Ma quello di Renzi è un amore difficile, esigente, capace di vedere ciò che è vivo là dove gli altri passano con indifferenza, determinando in questo modo la misura della nostra dignità. E proprio qui viene alla luce lo scrittore: vi è una moralità dello stile che è una moralità dell'osservazione, un rigore che riguarda le cose e, insieme, gli uomini. È per questo che, a un certo punto, egli può affermare che "non possiamo non dirci emiliani e romagnoli": non sono parole legate alla retorica - la sua stessa storia l'ha affrancato da questo pericolo - ma restituite alla loro verità d'ogni giorno che non tramonta, alla verità degli uomini che camminano, che faticano, che hanno un'ipotesi, un progetto comune, che vogliono inventare nel momento stesso in cui sanno che il loro dovere è di costruire e di rapportarsi alla propria terra con misura, con fedeltà, con pazienza.

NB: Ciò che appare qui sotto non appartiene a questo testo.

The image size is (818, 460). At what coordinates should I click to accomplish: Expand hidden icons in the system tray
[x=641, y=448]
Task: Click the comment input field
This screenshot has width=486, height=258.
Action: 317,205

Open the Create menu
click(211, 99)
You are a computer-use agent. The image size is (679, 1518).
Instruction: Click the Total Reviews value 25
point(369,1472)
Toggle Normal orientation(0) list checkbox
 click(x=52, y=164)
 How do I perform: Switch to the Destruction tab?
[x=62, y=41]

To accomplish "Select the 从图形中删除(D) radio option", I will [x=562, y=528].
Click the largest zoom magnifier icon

Ecco perché la sua lezione fa parte a tutti gli effetti del nostro presente, consolidata da una lunga storia di fedeltà, di fermezza, qualche volta di sacrificio, da intellettuale che non ha mai voluto aggiungersi al coro, ma ha sempre sentito la propria solitudine come un elemento necessario per capire gli altri. E, a questo punto, è il suo occhio ciò di cui abbiamo ancora bisogno, è questa sorta di fede nascosta che si trasferisce anche su di noi. Più ritroviamo le sue pagine, più riprende il dialogo, e Renzi è di nuovo qui a parlare con noi, con la forza che viene da una lunga fedeltà, da quel pudore, da quel sottovoce che è invece una voce autentica, piena, integrale. Tocca ora a noi, al nostro impegno e alla nostra responsabilità, amministrare la lunga, faticosa, fragile verità della sua storia che ancora continua.